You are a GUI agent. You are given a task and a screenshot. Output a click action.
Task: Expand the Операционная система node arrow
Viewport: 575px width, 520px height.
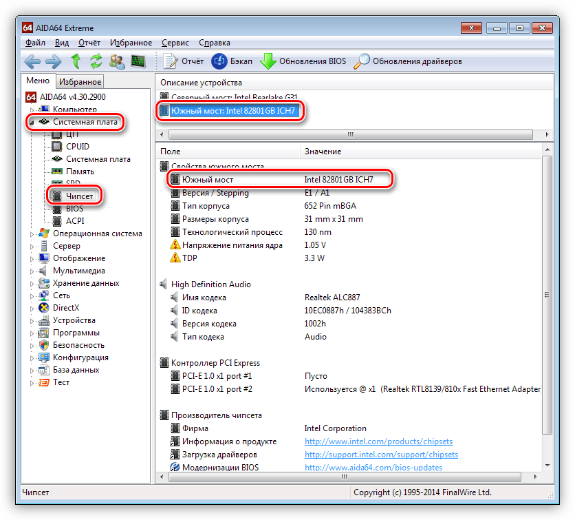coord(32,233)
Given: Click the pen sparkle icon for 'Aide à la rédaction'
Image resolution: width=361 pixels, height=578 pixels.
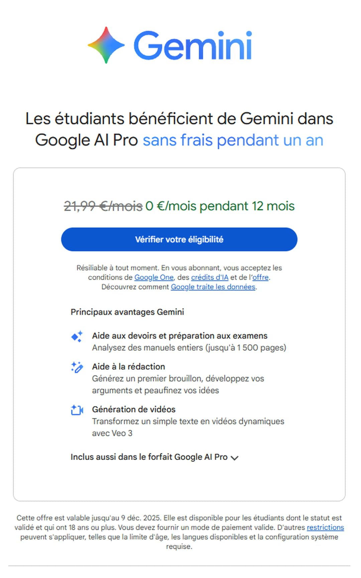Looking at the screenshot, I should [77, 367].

Exercise details — Give back every entry word for word, and drop the pictures as you go.

Answer space —
You are a GUI agent. You are given a task and a screenshot. Output a click action.
Task: Expand the Операционная система node arrow
Viewport: 575px width, 520px height.
coord(32,233)
Given: Click the pen sparkle icon for 'Aide à la rédaction'
Image resolution: width=361 pixels, height=578 pixels.
Looking at the screenshot, I should [77, 367].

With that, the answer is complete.